- _Selected passage_:

The effect of the variable-density flow on particles with different inertia is qualitatively shown in Fig. 4 where instantaneous configurations are presented. All particle populations exhibit in the exhaust gas region a reduced concentration due to the expansion experienced by the fluid across the flame front. This feature appears also in the experimental image of Fig. 3. Such abrupt change in particle density across the front is a matter of technical concern for PIV applications, since, also for negligible particle inertia, it may induce a bias toward the reactant velocity whenever the interrogation window spans the flame.

Fig. 4
figure 4

Thin slice of width D/40 in the axial-radial plane of the instantaneous particle configuration for different Stokes times. Top-left St fl  = 0.022; Top-right St fl  = 0.54; Bottom-left St fl  = 2.16; Bottom-right St fl  = 8.65. Colors denote the norm of the difference between particle and fluid velocity: |v − u|/U 0

At St fl  = 0.022 and 0.54, the normalized velocity difference |v − u|/U 0 shows that the fluid velocity is well reproduced by the particles, see Fig. 4. As the Stokes number increases, a progressively increasing mismatch occurs especially beyond the front, after the abrupt acceleration due to heat release. In particular, heaviest particles are not able to follow the basic flow features also when they are far away from the flame front.

Inertia also influences the spatial homogeneity of the instantaneous particle distribution. In all cases, particle clusters and intertwined voids are appreciated on a range of smaller and smaller scales as the Stokes number is reduced, see e.g. Gualtieri et al. (2009) where the effect is discussed in the context of a homogeneous shear flow. This phenomenon is particularly apparent in the burned gas region, especially for intermediate inertia particles where the typical void dimension is large enough to be clearly seen in the plot. The heaviest particles tend to be more homogeneously distributed due to their inability to comply with the large-scale fluid motions.

- _Raw records_:
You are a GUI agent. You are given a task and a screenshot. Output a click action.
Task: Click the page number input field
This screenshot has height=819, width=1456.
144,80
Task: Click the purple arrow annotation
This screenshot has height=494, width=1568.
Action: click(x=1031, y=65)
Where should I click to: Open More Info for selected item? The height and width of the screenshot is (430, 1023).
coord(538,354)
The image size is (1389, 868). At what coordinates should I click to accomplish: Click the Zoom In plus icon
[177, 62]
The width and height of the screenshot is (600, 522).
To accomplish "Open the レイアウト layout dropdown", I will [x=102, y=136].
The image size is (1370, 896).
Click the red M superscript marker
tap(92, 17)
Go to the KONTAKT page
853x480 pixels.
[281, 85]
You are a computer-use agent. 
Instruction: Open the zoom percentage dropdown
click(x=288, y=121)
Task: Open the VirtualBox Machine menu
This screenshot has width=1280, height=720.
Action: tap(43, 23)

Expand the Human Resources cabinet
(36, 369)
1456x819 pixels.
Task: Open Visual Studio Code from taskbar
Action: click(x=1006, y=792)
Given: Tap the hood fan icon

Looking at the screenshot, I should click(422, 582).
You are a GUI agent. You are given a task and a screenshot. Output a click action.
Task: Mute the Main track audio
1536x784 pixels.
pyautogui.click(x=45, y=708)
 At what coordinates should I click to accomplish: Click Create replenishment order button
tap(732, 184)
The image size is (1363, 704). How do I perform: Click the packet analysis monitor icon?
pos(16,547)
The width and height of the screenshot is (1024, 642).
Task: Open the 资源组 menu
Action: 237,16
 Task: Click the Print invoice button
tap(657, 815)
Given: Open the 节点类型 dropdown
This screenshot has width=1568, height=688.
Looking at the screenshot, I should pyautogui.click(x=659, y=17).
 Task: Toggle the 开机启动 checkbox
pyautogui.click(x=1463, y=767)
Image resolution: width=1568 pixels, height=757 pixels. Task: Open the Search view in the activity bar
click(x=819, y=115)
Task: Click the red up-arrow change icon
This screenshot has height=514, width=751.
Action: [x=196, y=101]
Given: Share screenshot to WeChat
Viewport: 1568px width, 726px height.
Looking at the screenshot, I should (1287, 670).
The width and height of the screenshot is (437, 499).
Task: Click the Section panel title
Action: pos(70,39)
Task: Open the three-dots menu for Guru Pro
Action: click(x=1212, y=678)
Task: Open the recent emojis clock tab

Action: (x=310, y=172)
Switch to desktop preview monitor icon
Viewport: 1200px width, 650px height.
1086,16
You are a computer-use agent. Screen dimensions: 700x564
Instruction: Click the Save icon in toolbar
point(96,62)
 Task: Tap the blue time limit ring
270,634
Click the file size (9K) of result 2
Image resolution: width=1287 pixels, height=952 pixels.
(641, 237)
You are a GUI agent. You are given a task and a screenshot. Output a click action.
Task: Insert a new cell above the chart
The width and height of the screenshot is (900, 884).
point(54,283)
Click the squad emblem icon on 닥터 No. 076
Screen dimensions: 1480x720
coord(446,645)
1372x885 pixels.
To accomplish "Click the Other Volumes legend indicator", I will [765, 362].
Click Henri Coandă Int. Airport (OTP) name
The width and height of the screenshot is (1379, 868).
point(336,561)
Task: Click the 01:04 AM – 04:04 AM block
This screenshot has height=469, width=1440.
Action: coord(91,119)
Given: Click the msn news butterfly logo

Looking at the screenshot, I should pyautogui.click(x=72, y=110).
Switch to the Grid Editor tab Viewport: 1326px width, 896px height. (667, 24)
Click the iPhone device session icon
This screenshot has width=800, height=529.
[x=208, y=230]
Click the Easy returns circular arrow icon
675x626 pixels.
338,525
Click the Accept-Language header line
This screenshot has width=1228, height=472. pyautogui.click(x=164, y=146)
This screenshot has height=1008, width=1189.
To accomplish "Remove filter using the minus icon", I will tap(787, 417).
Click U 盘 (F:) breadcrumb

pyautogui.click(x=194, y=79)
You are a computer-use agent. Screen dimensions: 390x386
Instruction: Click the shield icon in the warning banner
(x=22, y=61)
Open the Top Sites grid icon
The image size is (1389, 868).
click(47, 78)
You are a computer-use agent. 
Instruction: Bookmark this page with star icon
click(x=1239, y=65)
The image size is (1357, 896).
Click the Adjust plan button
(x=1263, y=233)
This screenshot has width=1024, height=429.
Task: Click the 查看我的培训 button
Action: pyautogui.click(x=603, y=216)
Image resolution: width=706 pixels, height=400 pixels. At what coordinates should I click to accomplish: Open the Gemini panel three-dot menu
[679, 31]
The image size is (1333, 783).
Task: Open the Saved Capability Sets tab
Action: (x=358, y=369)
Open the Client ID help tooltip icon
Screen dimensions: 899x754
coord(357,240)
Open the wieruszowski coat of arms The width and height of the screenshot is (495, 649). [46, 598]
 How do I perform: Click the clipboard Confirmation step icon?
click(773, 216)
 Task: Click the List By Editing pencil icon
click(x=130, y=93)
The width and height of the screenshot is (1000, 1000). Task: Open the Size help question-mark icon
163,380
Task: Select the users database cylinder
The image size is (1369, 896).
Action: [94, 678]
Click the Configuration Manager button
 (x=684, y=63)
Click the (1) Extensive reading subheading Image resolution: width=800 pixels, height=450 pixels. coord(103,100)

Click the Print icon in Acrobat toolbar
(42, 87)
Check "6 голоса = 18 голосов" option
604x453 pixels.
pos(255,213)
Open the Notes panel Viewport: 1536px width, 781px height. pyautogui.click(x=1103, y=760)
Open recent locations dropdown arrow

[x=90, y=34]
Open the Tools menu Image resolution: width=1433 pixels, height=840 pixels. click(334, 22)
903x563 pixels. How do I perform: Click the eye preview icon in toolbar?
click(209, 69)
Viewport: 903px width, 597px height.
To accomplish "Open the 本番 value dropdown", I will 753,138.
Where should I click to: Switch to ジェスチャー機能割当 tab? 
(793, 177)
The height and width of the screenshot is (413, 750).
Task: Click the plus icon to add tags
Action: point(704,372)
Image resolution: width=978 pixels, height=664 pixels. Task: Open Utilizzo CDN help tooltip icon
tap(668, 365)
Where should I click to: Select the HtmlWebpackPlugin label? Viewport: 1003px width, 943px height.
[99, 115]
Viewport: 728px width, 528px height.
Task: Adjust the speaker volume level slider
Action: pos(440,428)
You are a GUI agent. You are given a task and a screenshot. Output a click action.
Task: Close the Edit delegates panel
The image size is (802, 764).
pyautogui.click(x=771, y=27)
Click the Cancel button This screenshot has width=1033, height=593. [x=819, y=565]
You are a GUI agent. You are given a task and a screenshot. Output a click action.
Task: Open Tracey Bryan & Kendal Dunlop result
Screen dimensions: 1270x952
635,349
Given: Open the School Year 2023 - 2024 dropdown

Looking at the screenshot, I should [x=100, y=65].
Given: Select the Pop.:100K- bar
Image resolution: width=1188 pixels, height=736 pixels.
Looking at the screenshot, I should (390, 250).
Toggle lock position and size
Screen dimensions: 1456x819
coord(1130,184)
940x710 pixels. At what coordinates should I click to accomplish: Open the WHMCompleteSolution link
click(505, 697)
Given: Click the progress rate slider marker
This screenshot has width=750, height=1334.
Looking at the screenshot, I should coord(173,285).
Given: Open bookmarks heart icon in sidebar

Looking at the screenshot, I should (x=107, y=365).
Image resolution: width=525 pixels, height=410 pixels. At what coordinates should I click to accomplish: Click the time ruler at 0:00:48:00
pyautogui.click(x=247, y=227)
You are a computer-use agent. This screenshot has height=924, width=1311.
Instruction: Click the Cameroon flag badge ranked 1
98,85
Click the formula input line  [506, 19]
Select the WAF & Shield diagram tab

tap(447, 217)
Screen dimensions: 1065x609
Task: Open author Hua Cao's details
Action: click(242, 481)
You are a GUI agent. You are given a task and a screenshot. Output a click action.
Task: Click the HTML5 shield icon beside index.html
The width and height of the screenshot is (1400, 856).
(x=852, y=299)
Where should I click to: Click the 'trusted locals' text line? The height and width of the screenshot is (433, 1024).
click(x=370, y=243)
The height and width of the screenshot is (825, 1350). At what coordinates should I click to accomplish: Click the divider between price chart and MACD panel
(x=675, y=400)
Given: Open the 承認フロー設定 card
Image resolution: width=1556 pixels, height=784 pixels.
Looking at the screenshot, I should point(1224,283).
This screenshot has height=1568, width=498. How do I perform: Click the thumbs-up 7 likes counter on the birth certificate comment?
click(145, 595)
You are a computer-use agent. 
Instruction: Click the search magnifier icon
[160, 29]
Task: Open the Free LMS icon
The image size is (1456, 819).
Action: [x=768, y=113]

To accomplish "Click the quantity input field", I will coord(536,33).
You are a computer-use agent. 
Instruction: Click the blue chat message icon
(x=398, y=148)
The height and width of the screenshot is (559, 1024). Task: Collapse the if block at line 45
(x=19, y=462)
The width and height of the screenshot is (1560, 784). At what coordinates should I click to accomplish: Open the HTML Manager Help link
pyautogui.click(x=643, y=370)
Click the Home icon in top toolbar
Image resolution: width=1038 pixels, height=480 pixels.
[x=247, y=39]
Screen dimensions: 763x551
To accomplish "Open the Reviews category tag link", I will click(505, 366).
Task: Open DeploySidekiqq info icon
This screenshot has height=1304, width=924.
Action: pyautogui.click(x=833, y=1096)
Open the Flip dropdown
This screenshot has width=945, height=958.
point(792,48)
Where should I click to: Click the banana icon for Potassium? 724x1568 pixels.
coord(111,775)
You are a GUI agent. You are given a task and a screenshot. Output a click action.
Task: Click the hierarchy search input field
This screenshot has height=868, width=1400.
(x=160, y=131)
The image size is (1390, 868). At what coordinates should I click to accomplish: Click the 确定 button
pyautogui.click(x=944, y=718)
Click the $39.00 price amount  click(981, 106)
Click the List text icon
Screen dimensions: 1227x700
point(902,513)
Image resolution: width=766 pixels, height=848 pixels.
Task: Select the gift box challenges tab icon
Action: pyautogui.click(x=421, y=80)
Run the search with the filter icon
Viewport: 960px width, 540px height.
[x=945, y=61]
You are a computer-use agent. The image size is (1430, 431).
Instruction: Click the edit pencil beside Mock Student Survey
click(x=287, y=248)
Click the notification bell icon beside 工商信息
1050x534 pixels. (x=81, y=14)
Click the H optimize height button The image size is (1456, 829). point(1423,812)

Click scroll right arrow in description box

- _Exercise objective_: List each Stokes time value that the passage on particle inertia across a flame front gives for Fig. 4, along with the panel it belongs to.

- _Complete output_:
- Top-left: St fl = 0.022
- Top-right: St fl = 0.54
- Bottom-left: St fl = 2.16
- Bottom-right: St fl = 8.65